Ebola Virus Spike Glycoprotein Recruits Cholesterol for Efficient Fusion

Abstract

Cholesterol serves critical roles in membrane fusion of enveloped viruses by modulating physical properties such as thickness, fluidity, and curvature of biological membranes. The spike glycoprotein GP of Ebola virus (EBOV) is a class 1 viral fusion protein sharing similar structural features with Influenza hemagglutinin and HIV gp120/gp41. Fusion of EBOV in the late endosome requires Niemann-Pick C1 protein as a receptor, which is an endosomal cholesterol transporter. Thus, cholesterol might be important in EBOV membrane fusion and cell entry. Here we present evidence that the EBOV GP membrane proximal external region/transmembrane (MPER/TM) domains recruit cholesterol to a local environment that enhances fusion.
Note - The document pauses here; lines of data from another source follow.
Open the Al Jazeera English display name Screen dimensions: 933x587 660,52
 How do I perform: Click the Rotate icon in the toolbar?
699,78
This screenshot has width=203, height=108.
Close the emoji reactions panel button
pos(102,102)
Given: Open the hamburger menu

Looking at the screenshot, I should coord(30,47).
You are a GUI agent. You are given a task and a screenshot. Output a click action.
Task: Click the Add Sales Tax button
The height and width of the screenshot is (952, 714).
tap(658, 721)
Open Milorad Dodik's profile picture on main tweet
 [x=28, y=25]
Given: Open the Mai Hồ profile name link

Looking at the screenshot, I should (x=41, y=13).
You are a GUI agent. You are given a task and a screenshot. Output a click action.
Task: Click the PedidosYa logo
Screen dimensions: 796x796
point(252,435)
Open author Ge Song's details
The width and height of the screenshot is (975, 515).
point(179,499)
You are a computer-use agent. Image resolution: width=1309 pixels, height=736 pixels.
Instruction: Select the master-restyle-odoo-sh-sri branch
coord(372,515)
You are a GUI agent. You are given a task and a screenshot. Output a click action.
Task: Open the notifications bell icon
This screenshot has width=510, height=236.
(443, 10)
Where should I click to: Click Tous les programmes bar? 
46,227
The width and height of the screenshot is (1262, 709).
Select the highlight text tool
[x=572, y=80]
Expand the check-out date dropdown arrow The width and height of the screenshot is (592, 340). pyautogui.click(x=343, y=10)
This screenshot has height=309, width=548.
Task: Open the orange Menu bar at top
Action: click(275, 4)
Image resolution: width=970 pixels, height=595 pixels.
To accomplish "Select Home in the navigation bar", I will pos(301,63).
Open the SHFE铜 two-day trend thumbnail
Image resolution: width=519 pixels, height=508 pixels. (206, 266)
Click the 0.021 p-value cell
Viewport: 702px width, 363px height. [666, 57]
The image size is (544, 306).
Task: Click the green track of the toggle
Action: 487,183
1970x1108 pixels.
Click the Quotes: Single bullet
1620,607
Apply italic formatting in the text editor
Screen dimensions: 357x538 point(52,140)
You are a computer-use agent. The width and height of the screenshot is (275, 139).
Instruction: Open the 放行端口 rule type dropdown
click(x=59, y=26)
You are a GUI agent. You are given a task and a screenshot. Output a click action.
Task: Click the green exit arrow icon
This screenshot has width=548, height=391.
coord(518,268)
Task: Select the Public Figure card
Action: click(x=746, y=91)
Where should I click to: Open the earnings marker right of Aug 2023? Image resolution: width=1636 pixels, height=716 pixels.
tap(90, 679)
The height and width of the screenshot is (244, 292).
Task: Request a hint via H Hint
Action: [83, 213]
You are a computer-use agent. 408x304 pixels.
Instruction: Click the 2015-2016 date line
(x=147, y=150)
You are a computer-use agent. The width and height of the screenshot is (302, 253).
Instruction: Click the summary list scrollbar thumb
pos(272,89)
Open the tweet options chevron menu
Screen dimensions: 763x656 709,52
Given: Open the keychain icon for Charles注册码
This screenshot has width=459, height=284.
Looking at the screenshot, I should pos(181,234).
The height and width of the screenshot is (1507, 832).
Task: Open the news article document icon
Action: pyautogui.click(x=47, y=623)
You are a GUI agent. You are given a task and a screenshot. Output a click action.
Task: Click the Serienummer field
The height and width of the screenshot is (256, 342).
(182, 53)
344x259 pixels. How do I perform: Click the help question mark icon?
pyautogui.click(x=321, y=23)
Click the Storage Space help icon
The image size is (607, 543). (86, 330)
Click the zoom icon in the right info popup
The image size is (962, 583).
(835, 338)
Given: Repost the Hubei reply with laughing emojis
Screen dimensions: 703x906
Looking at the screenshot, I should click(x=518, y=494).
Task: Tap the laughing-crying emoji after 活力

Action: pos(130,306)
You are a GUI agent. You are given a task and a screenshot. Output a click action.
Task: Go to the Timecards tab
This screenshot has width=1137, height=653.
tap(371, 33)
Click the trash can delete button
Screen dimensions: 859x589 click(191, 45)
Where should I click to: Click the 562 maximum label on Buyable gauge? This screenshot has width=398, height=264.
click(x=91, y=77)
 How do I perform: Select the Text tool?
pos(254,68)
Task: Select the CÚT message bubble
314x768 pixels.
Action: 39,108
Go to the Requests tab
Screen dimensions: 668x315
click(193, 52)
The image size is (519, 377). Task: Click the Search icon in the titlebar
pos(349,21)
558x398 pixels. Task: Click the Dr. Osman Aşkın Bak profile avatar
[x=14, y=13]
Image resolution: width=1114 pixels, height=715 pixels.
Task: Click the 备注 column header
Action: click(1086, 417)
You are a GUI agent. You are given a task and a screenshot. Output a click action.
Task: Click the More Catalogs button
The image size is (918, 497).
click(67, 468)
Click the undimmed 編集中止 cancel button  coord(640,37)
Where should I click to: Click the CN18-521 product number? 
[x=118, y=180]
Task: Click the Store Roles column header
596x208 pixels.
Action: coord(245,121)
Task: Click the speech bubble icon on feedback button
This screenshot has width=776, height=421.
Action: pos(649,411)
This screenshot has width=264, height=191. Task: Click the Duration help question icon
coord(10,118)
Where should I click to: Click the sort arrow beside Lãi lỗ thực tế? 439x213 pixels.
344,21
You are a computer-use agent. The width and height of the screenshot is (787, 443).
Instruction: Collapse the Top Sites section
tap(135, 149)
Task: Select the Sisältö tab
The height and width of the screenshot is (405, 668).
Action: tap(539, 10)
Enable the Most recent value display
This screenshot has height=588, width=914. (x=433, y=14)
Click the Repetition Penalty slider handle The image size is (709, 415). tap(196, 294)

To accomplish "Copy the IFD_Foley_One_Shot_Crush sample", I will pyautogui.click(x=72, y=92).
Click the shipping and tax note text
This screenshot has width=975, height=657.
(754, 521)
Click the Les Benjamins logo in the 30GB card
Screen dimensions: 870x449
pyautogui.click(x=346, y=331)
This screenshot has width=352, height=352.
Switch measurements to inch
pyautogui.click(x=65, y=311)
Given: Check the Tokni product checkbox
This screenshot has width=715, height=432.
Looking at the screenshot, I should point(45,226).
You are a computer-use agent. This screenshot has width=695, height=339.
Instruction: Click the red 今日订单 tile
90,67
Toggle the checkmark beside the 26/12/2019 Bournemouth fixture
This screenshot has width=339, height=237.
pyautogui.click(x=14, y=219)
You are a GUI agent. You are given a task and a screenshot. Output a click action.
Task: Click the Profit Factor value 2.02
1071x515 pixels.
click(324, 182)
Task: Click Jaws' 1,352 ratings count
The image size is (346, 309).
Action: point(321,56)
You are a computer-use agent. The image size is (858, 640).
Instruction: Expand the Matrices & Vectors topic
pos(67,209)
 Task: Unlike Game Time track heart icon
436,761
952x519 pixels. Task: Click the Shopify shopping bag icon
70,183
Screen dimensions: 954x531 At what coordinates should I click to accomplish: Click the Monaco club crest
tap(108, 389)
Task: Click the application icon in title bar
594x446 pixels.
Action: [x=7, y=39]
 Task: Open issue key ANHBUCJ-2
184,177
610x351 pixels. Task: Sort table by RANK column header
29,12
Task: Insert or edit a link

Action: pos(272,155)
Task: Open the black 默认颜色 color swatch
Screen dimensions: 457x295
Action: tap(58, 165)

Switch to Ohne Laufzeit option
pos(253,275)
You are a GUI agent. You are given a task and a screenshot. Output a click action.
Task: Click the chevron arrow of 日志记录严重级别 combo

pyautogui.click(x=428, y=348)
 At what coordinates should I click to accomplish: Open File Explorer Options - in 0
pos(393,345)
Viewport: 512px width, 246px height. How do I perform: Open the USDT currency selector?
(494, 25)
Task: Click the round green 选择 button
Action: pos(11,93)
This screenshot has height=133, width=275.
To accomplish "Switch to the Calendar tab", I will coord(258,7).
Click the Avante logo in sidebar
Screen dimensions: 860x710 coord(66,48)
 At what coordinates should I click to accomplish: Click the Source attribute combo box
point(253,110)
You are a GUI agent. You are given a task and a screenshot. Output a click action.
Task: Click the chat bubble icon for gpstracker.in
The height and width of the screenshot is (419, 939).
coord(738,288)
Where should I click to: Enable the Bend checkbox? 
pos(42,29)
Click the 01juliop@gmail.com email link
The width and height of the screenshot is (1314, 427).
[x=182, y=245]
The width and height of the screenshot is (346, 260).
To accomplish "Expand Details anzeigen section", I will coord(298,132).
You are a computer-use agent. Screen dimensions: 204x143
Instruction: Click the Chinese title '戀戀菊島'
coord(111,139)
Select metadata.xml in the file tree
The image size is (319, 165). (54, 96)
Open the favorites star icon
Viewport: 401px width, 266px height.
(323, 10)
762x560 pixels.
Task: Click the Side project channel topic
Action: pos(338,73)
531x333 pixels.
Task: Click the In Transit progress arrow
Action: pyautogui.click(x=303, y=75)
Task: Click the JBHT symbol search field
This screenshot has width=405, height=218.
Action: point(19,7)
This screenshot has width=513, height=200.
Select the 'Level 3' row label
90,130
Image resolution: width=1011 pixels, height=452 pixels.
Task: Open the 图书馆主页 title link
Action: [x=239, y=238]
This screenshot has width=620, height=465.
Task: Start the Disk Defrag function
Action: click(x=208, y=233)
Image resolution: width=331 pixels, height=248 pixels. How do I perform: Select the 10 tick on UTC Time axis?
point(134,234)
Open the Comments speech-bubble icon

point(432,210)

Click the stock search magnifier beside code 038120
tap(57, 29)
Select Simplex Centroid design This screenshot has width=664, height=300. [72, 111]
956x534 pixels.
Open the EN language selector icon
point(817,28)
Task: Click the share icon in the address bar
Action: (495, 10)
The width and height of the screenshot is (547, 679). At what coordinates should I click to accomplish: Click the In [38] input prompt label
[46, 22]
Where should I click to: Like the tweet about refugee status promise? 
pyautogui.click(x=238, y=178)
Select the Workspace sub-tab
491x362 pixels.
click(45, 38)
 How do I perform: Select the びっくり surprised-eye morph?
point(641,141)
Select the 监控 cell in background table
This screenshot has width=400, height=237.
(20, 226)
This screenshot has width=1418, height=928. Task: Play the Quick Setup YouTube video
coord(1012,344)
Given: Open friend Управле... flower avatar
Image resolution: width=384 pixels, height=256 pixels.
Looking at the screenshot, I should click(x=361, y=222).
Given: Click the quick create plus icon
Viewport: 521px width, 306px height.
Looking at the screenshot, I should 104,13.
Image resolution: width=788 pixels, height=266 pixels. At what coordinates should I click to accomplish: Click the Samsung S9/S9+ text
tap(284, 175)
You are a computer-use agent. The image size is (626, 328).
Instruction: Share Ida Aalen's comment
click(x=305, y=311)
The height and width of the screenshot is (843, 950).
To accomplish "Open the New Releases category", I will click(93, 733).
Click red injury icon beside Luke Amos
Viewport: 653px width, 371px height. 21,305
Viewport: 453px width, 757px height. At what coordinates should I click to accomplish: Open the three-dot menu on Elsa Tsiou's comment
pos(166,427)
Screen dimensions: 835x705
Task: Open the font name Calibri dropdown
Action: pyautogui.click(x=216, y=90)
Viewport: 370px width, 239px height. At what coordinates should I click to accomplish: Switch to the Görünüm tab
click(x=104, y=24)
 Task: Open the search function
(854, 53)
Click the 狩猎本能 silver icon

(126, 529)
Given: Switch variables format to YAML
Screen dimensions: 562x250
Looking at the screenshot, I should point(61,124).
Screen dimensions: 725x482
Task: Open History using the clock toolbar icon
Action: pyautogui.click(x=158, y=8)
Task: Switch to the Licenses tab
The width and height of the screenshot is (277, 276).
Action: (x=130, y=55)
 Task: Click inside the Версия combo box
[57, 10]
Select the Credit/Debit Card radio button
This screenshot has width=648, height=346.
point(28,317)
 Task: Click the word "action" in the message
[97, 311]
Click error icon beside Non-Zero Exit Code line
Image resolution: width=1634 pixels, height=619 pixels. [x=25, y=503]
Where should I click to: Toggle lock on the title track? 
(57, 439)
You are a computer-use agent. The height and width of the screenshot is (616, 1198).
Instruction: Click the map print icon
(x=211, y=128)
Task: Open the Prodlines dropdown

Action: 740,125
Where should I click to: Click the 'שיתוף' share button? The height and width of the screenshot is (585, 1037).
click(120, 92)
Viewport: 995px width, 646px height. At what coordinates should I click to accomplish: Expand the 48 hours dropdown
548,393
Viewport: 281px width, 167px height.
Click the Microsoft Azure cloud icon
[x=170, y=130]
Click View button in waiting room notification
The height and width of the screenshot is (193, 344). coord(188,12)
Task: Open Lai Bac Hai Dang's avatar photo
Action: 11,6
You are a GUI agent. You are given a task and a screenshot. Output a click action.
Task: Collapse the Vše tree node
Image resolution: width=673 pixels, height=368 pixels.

Virus-like particle (VLP) cell entry and lipid mixing fusion assays show that entry and fusion depend on the cholesterol concentration in the viral membrane. Cholesterol titration experiments using NMR revealed that several glycines, most notably G660, on the GP2 TM domain are critical for its interaction with cholesterol. The interaction in the G660L mutant is diminished and shows a more open angle between the MPER and TM domains in the mutant compared to WT, as measured by pulsed EPR experiments. Single particle fusion experiments (by TIRF microscopy) show that cholesterol in the viral membrane enhances the probability and kinetics of fusion. The G660L mutant shows a higher probability of hemifusion, which correlates with a 4-fold lower cell entry efficiency of mutant compared to WT VLPs. Taken together, it appears that a quite strong interaction of cholesterol with the TM domain of GP is important to facilitate cell entry of EBOV by membrane fusion.